(Dataset items)
##############################

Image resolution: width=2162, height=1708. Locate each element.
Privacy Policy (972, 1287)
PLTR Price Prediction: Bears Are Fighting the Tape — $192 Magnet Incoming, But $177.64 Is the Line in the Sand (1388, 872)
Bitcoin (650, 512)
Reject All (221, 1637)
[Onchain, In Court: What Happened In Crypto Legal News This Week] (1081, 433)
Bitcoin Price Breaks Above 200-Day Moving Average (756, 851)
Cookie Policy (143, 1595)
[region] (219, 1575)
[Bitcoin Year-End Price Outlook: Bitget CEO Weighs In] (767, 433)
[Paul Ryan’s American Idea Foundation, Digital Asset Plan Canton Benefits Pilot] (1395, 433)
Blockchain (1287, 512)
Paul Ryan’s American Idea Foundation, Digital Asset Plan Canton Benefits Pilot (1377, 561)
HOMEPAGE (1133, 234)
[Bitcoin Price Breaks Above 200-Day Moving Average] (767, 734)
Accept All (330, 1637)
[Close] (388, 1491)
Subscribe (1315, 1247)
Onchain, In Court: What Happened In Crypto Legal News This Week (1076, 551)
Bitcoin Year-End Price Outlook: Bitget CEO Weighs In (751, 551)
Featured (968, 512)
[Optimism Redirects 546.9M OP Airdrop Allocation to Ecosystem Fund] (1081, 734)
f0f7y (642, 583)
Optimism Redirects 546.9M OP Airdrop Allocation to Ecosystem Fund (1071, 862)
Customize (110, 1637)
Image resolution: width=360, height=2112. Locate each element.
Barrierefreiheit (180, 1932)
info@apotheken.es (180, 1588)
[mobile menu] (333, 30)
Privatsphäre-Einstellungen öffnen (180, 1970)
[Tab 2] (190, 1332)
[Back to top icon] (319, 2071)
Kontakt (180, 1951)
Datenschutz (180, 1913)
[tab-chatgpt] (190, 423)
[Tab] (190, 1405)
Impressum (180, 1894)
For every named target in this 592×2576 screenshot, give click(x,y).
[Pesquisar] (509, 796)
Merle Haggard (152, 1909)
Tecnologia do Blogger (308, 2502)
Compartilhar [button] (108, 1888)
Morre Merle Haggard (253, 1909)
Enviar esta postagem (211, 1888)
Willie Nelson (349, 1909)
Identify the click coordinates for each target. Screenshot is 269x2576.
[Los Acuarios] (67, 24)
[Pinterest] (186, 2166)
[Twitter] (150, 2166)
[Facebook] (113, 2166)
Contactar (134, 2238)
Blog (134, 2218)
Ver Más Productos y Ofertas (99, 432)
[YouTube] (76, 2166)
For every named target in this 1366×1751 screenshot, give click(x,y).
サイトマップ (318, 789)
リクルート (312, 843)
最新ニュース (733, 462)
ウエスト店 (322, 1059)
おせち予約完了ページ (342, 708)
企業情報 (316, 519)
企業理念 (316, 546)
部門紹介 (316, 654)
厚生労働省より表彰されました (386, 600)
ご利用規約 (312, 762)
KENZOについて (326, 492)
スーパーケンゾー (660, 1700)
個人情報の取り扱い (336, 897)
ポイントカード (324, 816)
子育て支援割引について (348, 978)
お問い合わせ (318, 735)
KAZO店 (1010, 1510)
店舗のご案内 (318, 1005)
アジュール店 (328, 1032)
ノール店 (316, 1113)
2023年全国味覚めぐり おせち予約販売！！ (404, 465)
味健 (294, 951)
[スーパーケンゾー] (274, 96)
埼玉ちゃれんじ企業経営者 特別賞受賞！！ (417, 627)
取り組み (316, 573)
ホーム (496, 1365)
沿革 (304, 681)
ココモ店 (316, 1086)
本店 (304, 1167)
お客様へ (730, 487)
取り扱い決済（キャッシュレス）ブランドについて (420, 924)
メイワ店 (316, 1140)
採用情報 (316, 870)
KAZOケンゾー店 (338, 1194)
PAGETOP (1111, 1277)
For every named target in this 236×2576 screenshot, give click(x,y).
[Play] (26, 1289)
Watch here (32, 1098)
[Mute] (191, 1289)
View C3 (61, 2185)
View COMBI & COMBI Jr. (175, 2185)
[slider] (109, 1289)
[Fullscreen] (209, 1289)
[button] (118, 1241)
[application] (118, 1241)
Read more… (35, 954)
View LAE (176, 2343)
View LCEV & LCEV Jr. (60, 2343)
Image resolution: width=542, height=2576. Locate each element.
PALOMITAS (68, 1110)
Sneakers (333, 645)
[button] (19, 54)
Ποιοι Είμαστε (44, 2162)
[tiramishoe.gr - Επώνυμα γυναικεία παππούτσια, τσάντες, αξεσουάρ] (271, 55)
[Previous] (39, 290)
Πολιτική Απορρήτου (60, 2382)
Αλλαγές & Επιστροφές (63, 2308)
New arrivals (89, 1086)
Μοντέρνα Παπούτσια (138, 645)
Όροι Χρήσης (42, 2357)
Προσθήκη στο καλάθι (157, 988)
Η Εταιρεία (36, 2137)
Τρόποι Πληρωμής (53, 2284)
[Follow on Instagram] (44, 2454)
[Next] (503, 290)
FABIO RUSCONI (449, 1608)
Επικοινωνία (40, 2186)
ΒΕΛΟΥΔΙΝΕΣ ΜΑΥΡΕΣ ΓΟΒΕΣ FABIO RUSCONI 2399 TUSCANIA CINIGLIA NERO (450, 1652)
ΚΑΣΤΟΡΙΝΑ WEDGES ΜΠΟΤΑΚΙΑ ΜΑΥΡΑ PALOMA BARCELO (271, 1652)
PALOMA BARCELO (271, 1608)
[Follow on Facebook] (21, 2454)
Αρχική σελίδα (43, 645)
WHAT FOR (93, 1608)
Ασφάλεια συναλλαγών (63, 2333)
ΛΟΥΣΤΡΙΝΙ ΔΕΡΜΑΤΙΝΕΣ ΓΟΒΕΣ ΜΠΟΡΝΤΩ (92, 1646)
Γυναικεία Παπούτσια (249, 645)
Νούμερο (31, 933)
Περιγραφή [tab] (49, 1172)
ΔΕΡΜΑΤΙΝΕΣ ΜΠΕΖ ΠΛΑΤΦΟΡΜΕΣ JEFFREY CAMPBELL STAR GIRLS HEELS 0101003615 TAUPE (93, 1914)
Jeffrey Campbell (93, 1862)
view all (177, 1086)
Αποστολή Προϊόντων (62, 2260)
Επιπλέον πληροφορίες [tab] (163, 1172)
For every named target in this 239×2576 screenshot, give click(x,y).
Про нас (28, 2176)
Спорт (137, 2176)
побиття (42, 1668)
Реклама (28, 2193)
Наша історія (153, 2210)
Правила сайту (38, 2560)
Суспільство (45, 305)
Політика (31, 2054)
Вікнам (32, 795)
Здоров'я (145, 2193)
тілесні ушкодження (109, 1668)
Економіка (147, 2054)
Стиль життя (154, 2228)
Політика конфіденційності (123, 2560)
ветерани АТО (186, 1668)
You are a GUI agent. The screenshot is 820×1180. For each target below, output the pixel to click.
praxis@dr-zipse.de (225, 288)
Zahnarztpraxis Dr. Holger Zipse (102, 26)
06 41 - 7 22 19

##############################

__WORK TO COMPLETE__
Taking the records above, retype every line from the one with "[Follow on Facebook] (21, 2454)" down to the one with "Επιπλέον πληροφορίες [tab] (163, 1172)", exactly and with nothing else.

__SOLUTION FOR THIS TASK__
[Follow on Facebook] (21, 2454)
Αρχική σελίδα (43, 645)
WHAT FOR (93, 1608)
Ασφάλεια συναλλαγών (63, 2333)
ΛΟΥΣΤΡΙΝΙ ΔΕΡΜΑΤΙΝΕΣ ΓΟΒΕΣ ΜΠΟΡΝΤΩ (92, 1646)
Γυναικεία Παπούτσια (249, 645)
Νούμερο (31, 933)
Περιγραφή [tab] (49, 1172)
ΔΕΡΜΑΤΙΝΕΣ ΜΠΕΖ ΠΛΑΤΦΟΡΜΕΣ JEFFREY CAMPBELL STAR GIRLS HEELS 0101003615 TAUPE (93, 1914)
Jeffrey Campbell (93, 1862)
view all (177, 1086)
Αποστολή Προϊόντων (62, 2260)
Επιπλέον πληροφορίες [tab] (163, 1172)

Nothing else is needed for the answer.